Racing Lady is a 1937 American drama film produced by RKO Radio Pictures, which premiered in New York City on January 12, 1937, and was released nationally on January 29. Directed by Wallace Fox, the screenplay was written by Dorothy Yost, Thomas Lennon, and Cortland Fitzsimmons, based on a story by Damon Runyon, which had been further expanded by J. Robert Bren and Norman Houston.

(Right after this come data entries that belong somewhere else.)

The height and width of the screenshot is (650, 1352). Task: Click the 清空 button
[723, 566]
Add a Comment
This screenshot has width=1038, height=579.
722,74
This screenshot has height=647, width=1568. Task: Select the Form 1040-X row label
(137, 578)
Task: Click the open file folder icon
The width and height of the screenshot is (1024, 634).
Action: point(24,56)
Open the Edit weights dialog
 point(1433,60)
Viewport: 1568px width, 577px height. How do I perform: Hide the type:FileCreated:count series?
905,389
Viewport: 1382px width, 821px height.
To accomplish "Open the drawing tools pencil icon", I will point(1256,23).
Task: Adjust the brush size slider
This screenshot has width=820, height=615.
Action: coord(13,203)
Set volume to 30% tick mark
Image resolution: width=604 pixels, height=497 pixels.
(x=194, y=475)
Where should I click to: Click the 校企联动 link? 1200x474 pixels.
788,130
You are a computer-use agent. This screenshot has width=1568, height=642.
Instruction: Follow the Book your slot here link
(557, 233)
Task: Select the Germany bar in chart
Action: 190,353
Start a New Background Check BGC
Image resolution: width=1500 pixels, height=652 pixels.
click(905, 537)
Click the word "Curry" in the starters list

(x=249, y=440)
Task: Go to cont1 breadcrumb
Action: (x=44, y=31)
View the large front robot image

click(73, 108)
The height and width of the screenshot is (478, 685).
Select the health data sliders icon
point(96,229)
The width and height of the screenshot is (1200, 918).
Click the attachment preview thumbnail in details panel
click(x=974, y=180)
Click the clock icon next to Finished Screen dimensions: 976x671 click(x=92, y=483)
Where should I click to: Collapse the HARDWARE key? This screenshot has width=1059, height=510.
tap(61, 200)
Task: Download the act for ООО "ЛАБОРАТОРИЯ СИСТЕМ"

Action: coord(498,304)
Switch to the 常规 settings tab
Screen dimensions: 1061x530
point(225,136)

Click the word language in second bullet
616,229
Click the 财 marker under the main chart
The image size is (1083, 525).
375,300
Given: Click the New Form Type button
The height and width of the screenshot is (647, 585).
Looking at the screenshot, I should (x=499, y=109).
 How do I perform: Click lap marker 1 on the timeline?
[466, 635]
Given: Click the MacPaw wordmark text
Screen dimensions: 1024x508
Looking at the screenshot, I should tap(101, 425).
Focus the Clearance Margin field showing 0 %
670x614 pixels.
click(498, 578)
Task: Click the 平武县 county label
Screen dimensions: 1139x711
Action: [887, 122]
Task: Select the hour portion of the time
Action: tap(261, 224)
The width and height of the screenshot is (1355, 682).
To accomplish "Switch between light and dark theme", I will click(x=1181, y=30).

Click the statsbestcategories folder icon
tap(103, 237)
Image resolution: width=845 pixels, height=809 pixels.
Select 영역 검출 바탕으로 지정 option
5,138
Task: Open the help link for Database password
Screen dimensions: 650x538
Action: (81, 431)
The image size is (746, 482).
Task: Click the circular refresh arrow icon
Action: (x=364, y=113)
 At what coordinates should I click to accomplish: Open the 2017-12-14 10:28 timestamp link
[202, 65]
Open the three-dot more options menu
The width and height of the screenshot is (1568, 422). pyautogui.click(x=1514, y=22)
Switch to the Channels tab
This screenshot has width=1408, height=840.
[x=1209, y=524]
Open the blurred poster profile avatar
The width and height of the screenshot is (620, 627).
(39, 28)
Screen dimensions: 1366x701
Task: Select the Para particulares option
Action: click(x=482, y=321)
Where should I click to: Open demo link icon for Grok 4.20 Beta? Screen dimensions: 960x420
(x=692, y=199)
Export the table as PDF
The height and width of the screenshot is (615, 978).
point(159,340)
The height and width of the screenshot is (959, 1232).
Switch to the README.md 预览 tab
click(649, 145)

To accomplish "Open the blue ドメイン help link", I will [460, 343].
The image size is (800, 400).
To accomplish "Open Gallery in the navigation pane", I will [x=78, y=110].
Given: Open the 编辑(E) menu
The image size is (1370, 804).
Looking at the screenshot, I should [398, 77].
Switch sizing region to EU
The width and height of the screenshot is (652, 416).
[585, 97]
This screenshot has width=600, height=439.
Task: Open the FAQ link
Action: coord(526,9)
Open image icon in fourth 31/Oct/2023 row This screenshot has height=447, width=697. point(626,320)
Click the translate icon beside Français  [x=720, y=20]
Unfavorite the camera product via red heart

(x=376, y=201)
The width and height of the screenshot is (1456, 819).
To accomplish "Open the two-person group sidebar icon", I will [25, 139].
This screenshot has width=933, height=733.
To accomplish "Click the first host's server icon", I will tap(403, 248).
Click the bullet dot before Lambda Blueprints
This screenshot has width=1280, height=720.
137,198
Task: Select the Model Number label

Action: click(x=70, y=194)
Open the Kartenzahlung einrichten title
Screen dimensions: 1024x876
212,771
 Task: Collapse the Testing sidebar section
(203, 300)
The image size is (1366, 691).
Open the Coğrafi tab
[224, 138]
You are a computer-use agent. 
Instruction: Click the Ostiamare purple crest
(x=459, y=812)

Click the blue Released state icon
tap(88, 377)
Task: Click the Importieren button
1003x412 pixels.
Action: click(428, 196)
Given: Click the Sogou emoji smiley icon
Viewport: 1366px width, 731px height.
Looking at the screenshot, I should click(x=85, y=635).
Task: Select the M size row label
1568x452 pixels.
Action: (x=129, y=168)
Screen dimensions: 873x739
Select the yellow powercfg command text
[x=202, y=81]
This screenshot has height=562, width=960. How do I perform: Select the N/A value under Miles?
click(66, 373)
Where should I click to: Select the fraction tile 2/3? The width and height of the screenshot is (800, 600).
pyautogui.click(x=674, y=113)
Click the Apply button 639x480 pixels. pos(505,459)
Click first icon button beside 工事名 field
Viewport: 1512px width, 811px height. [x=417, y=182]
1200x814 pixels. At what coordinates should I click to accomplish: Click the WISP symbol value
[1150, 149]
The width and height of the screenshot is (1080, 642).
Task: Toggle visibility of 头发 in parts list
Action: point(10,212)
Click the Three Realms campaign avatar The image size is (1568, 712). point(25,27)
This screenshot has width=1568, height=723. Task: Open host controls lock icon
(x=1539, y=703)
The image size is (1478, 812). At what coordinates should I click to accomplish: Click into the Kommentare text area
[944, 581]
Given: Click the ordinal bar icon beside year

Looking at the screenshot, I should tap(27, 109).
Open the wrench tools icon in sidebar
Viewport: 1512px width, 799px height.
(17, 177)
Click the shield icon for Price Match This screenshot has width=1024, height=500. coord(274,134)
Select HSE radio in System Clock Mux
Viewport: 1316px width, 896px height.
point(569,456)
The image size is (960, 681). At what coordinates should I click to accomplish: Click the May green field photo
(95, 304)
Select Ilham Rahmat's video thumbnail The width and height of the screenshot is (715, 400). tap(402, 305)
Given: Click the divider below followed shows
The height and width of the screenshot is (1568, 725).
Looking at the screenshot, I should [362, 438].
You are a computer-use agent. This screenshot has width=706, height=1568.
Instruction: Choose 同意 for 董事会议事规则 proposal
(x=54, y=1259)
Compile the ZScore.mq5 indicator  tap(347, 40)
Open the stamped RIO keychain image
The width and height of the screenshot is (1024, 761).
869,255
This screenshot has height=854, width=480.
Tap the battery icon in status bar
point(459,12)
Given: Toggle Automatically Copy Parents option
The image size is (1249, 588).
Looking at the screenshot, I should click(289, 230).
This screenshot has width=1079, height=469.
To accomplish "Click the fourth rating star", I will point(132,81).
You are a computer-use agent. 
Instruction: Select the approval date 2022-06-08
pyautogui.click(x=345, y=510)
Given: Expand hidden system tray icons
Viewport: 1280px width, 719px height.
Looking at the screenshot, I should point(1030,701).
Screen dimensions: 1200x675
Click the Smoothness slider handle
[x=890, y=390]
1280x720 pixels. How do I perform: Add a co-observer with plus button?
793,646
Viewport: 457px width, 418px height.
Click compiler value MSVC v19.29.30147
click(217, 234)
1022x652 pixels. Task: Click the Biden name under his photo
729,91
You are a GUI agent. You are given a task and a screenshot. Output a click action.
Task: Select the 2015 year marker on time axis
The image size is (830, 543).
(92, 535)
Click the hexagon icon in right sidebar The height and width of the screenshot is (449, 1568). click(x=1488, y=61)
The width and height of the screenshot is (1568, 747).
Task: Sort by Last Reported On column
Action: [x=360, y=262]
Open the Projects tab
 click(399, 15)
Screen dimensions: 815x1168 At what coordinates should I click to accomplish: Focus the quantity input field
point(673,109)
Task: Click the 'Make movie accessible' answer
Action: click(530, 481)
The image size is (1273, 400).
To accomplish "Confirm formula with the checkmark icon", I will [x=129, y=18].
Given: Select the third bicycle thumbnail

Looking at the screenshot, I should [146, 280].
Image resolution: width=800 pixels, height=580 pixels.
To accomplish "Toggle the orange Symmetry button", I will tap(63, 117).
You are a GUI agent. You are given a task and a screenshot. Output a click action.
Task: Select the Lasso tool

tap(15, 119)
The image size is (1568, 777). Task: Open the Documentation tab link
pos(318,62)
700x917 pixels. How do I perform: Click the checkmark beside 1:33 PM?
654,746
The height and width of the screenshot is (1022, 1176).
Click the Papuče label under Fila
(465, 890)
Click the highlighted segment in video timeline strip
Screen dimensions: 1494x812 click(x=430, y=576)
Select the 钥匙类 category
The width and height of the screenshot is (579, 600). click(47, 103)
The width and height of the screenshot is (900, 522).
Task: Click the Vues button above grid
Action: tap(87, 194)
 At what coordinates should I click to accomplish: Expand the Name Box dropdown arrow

While more than 25 of Runyon's stories and novels have been used as the basis for films, this was one of only two films (the other being George White's 1935 Scandals) in which Runyon was directly involved with the story, it being based on his unpublished work "All Scarlet." The film stars Ann Dvorak, Smith Ballew, and Harry Carey.

Plot
Longtime thoroughbred breeder and trainer Tom Martin has a mare, Pepper Mary, he's about to enter in a big race. After the owner of another contender fails to bribe Tom to lose on purpose, his jockey causes Pepper Mary to stumble and fall during the race, causing a career-ending injury to the horse.

Tom's disappointed daughter Ruth concentrates all her efforts on Pepper Mary's filly, Katydid, hoping she, too, can become an outstanding racehorse. Steve Wendel, an automobile mogul who has a stable of horses, buys the victorious horse after Ruth enters her in a Santa Anita claiming race.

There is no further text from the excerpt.